I know precisely what they mean by structures and have ever since I had the privilege of taking a family vacation to the crystal blue Caribbean. It was a resort like any other, with its white sandy beaches and incessant steel drumming. I took to snorkeling as a way to see the sea from the surface. As a student of the Brooklyn Bridge’s fraught construction, scuba diving was not my idea of relaxation. Unless you consider nitrogen in the bloodstream as the first step towards pure rest.

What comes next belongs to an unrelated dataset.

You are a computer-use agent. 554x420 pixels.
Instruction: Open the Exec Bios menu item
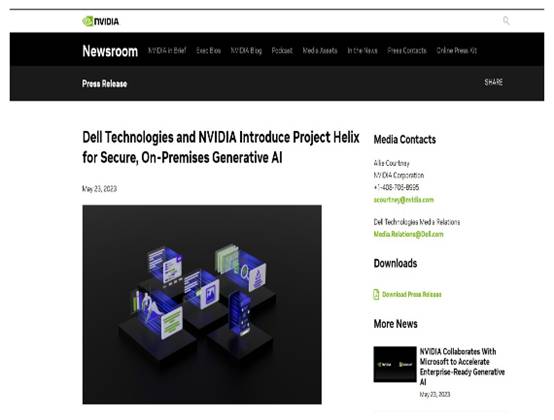(208, 51)
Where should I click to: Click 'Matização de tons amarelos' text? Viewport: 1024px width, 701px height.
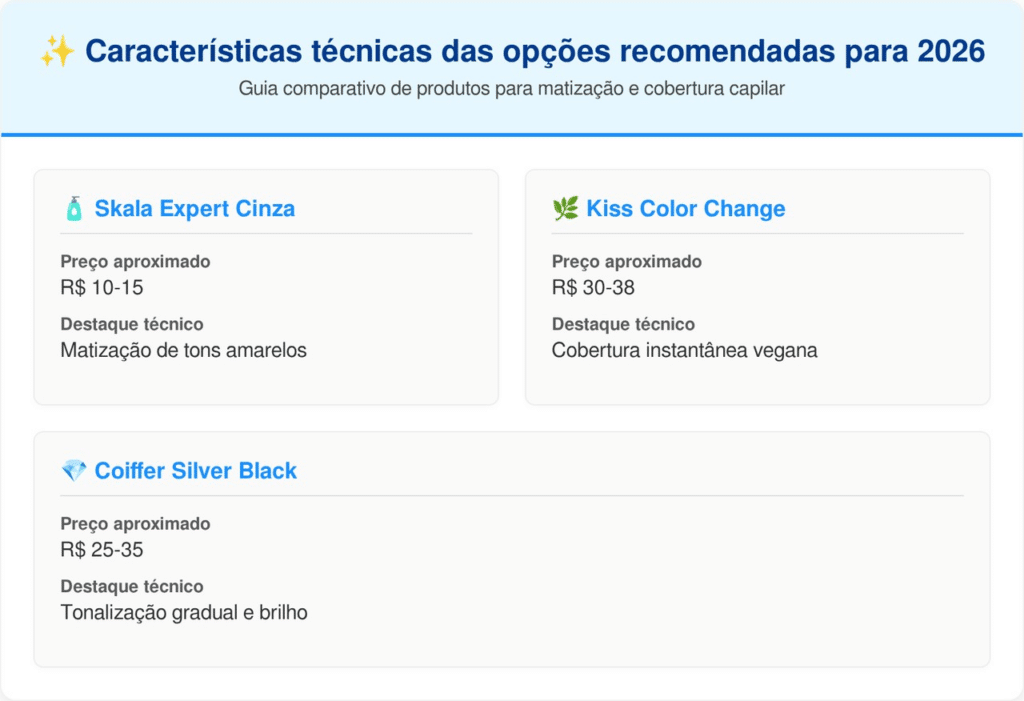point(183,350)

When I would snorkel, I would see things. Bricks, cans of Coors light, and realize, that there was more than algae, coral and schools of fish down there. Water is an amazing thing. The idea that all the water on the planet just gets recycled over and over, arriving back to us in different forms is a wondrous concept. Recycling as an act of curbside devotion was rather inscrutable, but I could taste the humidity on a hot summer day. This I could actually grasp. And despite what my Australian friends say about the merits of a pointless game like boomerang, maybe they have a point when it comes to water.
Whether you’re drinking a glass of H2O, stepping into a street puddle, or bathing at the perfect temperature, you might as well be in Atlantis meeting Plato for a cocktail and more. Because we’re all swimming in structures. They could be wide, sweeping steps, or columns of a variety of competing architectural styles, or arches used to carry humans or human waste. This is why having a spotter is prudent. Otherwise you might run into a sudden pillar and have no way of reaching the surface conscious. Whatever it is, we’re carefully performing the elementary backstroke by it, so as not to disrupt any nearby marine life.
Unless you believe it's only a race to the bottom.